───── RECORDS SHOWN
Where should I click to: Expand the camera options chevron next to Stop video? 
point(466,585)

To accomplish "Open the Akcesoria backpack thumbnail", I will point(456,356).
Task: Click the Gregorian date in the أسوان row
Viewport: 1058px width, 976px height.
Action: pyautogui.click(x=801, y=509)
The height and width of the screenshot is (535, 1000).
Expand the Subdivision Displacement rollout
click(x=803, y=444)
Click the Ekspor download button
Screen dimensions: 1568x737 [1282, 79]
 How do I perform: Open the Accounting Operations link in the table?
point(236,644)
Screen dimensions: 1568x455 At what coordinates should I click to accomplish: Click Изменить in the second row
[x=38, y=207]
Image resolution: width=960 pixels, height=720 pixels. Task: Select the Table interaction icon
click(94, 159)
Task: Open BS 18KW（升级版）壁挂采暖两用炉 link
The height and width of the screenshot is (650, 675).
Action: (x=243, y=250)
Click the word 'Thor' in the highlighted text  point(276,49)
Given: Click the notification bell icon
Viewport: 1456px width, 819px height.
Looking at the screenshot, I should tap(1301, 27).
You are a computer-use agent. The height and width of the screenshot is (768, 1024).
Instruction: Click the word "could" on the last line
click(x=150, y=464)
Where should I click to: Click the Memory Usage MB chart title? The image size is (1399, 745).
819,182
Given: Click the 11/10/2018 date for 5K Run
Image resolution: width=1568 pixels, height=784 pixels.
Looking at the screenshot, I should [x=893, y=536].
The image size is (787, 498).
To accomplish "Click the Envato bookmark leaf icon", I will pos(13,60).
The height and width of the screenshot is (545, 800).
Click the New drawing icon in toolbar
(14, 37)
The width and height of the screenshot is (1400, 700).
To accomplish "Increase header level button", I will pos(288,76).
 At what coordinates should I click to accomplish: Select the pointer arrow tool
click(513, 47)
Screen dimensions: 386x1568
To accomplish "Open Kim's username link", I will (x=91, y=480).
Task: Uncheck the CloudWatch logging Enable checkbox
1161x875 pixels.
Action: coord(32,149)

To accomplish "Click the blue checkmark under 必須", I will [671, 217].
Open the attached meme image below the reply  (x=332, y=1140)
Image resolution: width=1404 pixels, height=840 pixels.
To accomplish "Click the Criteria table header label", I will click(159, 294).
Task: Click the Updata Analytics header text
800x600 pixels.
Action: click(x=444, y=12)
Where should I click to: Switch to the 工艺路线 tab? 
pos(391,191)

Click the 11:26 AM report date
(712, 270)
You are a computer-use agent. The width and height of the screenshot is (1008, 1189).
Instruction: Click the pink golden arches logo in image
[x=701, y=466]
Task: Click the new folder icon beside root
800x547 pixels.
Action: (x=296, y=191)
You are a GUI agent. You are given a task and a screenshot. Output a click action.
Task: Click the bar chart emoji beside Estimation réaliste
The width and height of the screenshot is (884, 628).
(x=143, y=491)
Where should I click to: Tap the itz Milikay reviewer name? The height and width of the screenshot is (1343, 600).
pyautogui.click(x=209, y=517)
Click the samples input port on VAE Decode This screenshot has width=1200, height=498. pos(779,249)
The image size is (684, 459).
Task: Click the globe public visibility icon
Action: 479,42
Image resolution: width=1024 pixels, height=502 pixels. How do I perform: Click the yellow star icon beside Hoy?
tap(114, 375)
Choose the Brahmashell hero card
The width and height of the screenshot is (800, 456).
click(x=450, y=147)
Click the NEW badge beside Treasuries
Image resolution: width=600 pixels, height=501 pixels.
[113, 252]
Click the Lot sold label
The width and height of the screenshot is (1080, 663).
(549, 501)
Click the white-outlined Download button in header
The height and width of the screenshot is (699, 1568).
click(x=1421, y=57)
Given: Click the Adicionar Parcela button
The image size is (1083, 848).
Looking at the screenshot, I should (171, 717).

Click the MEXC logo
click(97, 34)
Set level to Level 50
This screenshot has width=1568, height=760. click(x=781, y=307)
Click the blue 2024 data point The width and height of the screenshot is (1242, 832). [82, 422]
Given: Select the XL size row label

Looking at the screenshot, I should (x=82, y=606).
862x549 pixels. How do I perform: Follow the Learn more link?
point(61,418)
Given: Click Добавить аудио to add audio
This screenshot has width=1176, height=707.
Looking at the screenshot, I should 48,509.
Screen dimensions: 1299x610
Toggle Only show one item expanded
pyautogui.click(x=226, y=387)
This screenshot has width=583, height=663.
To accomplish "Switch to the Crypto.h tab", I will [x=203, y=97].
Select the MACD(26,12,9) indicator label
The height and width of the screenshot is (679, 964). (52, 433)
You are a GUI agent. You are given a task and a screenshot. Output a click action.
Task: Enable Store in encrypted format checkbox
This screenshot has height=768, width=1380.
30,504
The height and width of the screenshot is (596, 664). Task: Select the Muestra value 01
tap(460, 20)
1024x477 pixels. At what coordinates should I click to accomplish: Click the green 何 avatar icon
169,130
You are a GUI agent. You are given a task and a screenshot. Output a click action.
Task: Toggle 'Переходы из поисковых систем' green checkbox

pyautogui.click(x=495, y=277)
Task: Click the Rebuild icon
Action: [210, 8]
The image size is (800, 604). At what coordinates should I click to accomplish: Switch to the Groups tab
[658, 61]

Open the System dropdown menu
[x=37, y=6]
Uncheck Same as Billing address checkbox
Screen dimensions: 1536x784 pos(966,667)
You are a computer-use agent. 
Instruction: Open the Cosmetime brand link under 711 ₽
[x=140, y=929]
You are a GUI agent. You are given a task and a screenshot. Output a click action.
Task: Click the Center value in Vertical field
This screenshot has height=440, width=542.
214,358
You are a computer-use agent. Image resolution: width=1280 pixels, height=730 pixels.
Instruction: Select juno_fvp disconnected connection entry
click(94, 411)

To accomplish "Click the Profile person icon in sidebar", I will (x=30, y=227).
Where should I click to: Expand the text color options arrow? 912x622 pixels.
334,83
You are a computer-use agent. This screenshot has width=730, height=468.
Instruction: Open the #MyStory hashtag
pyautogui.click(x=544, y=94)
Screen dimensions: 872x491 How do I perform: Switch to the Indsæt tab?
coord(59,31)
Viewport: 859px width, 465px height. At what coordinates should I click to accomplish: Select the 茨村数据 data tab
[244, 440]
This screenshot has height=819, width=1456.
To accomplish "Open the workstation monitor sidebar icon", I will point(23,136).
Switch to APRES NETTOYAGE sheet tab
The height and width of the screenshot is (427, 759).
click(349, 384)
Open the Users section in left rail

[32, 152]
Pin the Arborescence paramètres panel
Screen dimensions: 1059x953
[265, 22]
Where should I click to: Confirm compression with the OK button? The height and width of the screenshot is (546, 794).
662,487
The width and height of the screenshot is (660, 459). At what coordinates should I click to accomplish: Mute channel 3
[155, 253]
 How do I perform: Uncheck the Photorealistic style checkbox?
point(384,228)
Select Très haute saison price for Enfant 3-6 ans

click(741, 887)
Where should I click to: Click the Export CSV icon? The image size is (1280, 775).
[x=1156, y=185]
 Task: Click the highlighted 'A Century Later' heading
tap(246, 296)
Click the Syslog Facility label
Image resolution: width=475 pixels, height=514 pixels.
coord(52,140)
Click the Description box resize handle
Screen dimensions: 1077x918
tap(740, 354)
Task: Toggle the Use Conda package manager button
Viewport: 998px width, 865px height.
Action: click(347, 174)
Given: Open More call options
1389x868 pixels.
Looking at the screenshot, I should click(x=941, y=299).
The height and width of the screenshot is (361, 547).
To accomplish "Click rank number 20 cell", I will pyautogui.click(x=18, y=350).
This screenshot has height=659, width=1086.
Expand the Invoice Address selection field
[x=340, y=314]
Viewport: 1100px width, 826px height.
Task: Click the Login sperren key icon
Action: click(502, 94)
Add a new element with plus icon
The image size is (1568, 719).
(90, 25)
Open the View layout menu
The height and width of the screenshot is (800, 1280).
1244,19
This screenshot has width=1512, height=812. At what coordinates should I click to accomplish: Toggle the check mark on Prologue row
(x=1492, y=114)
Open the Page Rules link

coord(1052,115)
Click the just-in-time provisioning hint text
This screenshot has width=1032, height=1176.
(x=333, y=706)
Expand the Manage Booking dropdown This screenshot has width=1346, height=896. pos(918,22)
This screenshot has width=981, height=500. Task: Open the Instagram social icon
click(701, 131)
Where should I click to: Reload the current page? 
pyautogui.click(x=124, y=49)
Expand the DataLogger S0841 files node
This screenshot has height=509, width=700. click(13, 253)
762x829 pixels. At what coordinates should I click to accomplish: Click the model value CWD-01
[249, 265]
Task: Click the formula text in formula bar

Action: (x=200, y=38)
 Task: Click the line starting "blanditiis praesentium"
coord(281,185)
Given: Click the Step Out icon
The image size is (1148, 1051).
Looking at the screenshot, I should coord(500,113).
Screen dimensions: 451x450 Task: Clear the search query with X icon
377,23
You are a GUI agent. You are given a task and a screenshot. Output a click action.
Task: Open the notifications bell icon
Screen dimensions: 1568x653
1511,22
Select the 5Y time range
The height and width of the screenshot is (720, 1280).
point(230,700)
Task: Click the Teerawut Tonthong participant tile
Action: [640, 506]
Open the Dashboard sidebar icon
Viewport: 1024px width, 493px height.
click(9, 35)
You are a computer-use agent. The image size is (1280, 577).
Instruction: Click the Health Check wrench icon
──────────
[EXERCISE PROMPT]:
Whenever "bell" shows up in a line of the listing, copy that whole line.

[WORKED SOLUTION]:
Given: Click the notification bell icon
Task: Open the notifications bell icon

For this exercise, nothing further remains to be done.